Is it possible to define the length of the type to sort in STXXL at run time?

275 views Asked by At

I have an application that requires a built-in sort and I'm hoping to replace the existing sort mechanism with the sort provided by STXXL. I have successfully tested it using STXXL, but my problem is that, although a specific run of the sort needs to operate on fixed length strings, the length is determined at run-time and can be anywhere between 10 bytes and 4000 bytes. Always allowing for 4000 bytes will obviously be grossly inefficient if the actual length is small.
For those not familiar with STXXL, I believe the problem roughly equates to defining a std::vector without knowing the size of the objects at compilation time. However, I'm not a C++ expert - the application is written in C.
In my test this is the type that I am sorting:

struct string80
{
    char x[80];
};

and this is the type definition for the STXXL sorter:

typedef stxxl::sorter<string80, sort_comparator80> stxxl_sorter80;  

The problem is that I don't want to hard-code the array size to '80'.
The only solution I can come up with, is to define a number of structures of varying lengths and pick the closest at run-time. Am I missing a trick? Am I thinking in C rather than C++?

2

There are 2 answers

1
Timo Bingmann On BEST ANSWER

There is no good solution here, at least not with STXXL.
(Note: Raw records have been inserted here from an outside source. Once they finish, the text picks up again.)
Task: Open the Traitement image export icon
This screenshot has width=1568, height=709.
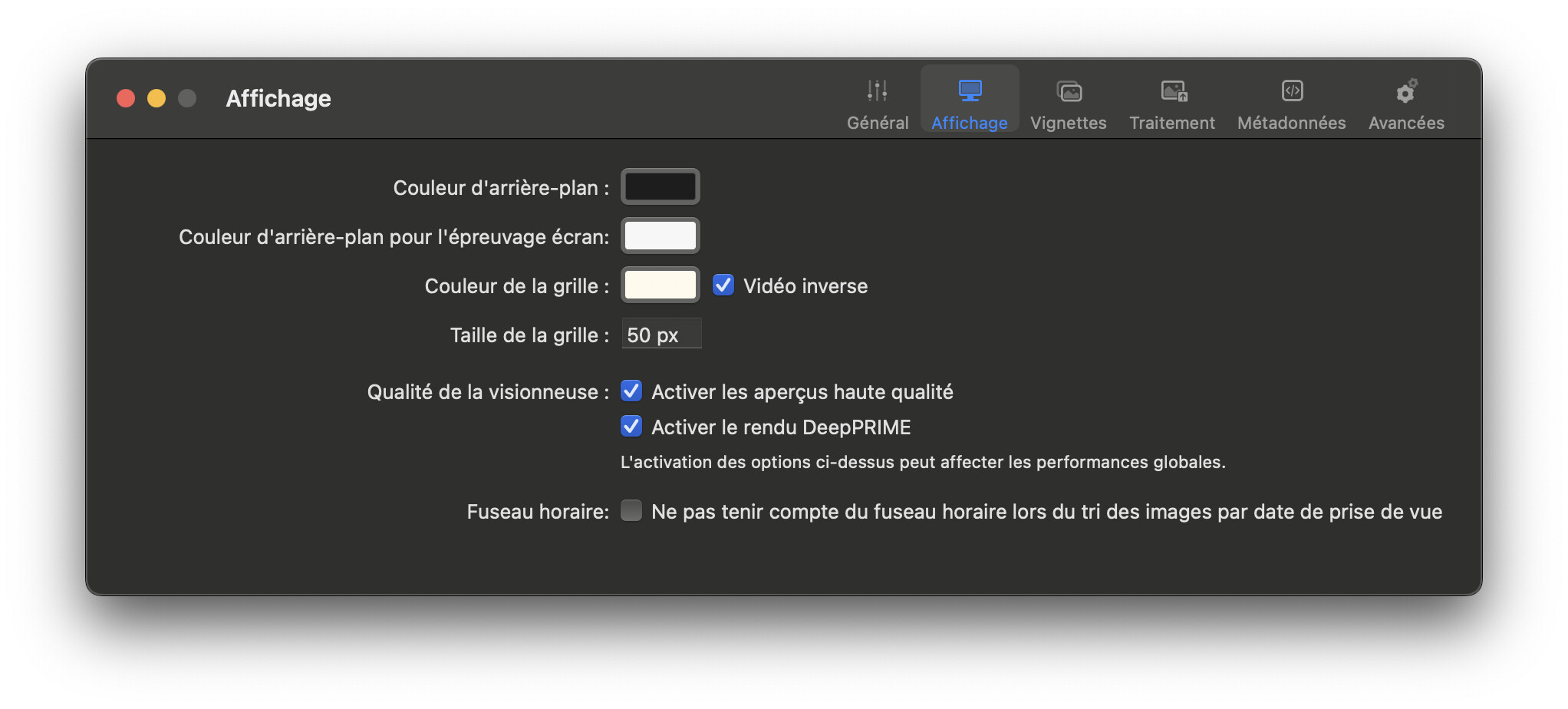Action: pyautogui.click(x=1173, y=91)
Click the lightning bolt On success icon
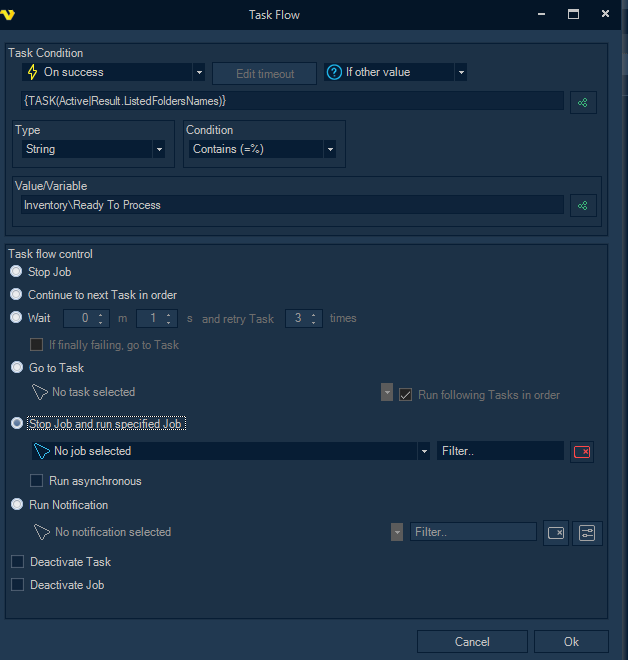Viewport: 628px width, 660px height. click(32, 72)
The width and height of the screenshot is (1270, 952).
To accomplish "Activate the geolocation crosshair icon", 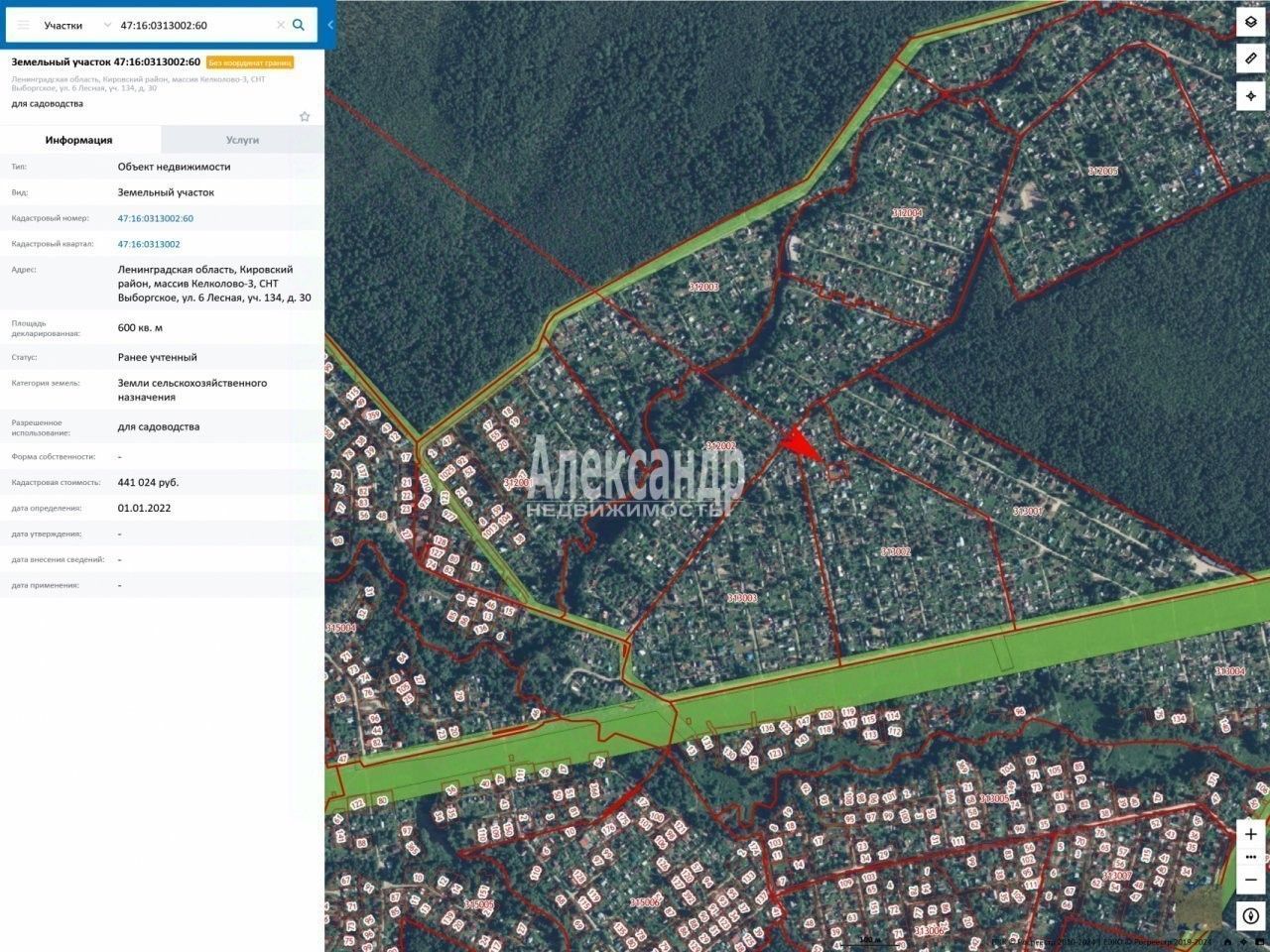I will pos(1250,96).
The STXXL sorter is highly optimized, and the code requires the data type's size to be provided at compile time via template parameters. I don't see that this will, or even should change.

The method of instantiating classes for many different parameters is not nice, but pretty common practise. Just think of all the different std::vector instances used in simple C++ programs, which could all be handled via void* functions in C.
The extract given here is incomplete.